Who shoots pellets anymore? Those of us that shoot inlines these days use Blackhorn209. Shoot the entire can without ever having to clean/swab the bore.
As for excessive force to load an inline, You should try my Hawken with a .575" patched ball in order to get an idea what excessive force is!
Some modern day traditional barrels still use soft steel. Modern inline barrels normally are cut from the same barrel stock that company uses for their modern centerfire barrels. CVA for example does this.
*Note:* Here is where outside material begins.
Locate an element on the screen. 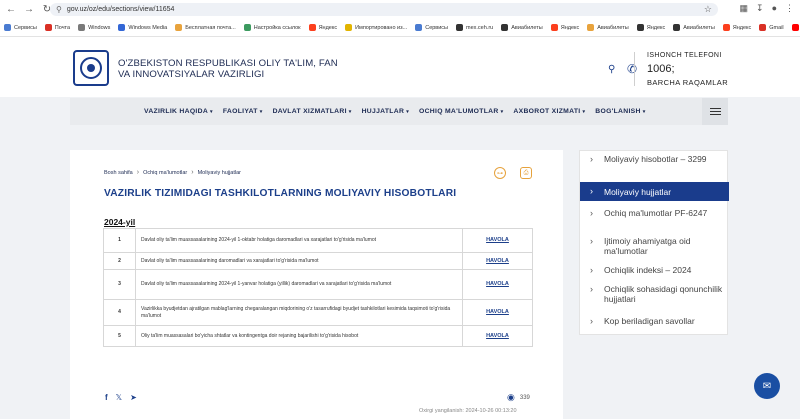 Image resolution: width=800 pixels, height=419 pixels. accessibility-icon: ⊶ is located at coordinates (500, 173).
I've put a handful of thousands of rounds through a couple of those guns a couple years ago, barrels still look like new.
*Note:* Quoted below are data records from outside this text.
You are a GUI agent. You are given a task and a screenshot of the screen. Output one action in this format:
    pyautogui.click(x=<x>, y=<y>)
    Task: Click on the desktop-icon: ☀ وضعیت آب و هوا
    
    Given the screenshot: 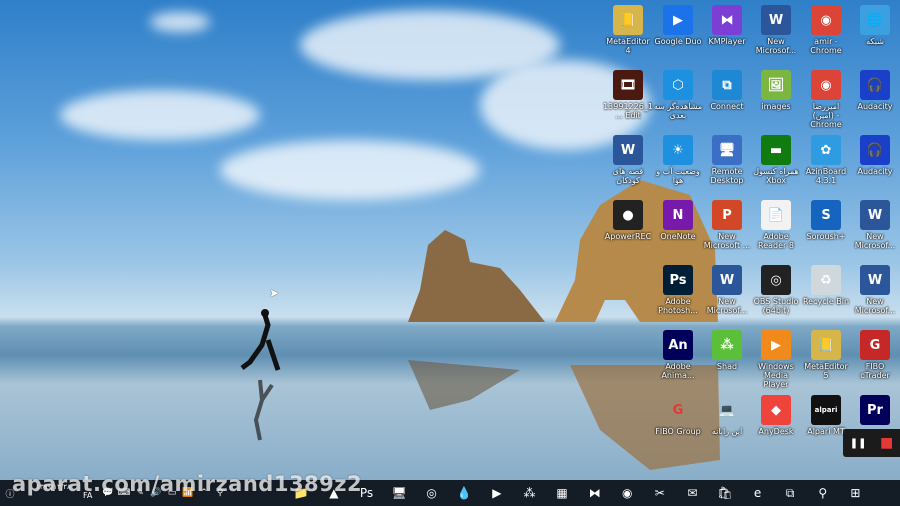 What is the action you would take?
    pyautogui.click(x=678, y=160)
As for hard reloading on an inline, the same can be said for a traditional rifle. A modern inline gets whats called a Crud ring when using powders like T7, its the HOT primer that causes this hard crusty build up, not plastic from a sabot like some try to pawn it off as. Using a "cooler" primer like a 410 shotgun uses, normally sold as Winchester 777 or CCI Inline MZL primers, this crud ring is greatly reduced to the point where the shooter, depending on his load set up, can reload up to 5 -6 shots before swabbing the bore free of fouling is needed.
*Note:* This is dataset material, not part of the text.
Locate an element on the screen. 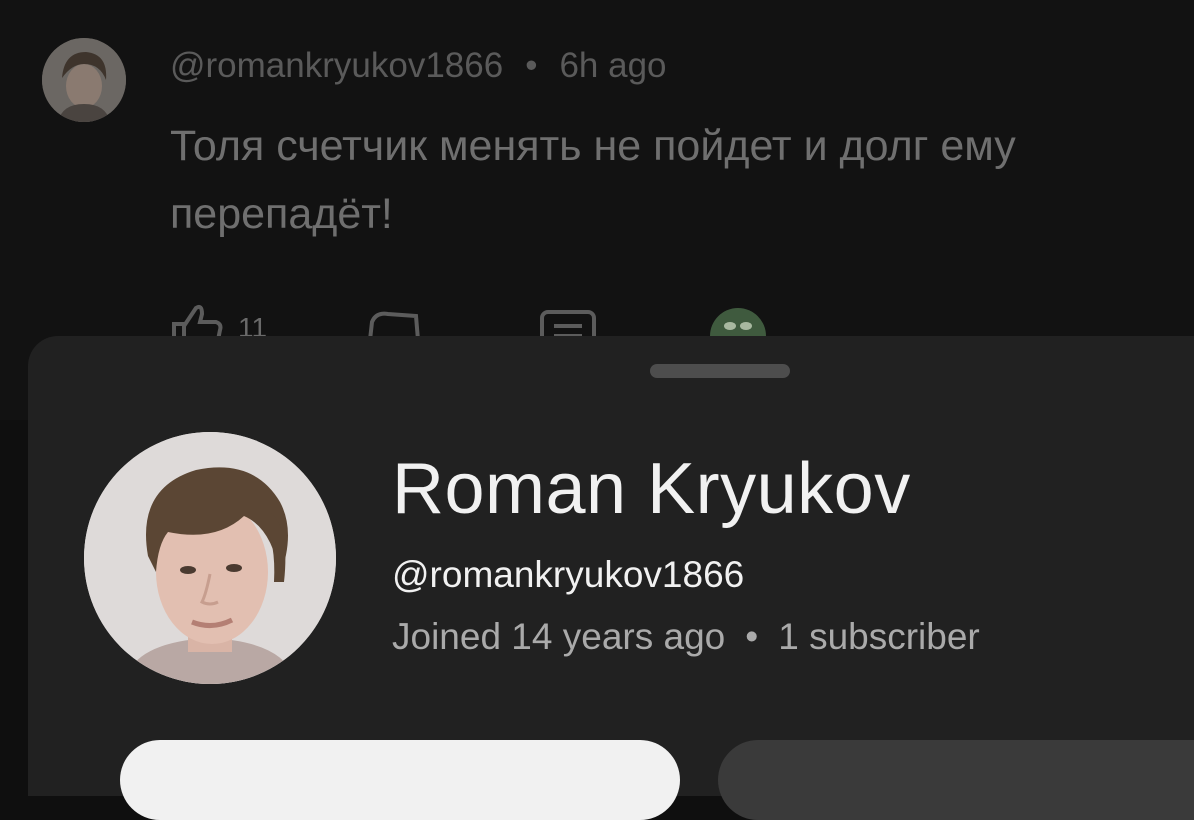  reply-icon is located at coordinates (568, 320).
Now getting to the traditional guns, my personal rifles develop a reverse crud ring, this one is the first 4" of the muzzle rather than at the breech end of my inlines. #11 cap for some reason just gives me pure heck at the muzzle with all powders I shoot.
Best thing I ever did to my 58 Hawken was use Dynatek Bore Coat in the bore. The clean up with goex is simply amazing, 2-3 swabbing patches on the range and its CLEAN. The powder residue on the patch once dry is a light gray color, not nasty black. Powder fouling inside the bore was greatly reduced which allows me to shoot my regular hunting patches lube with TOW mink oil and not have to look for a hammer to get the ball down the tube.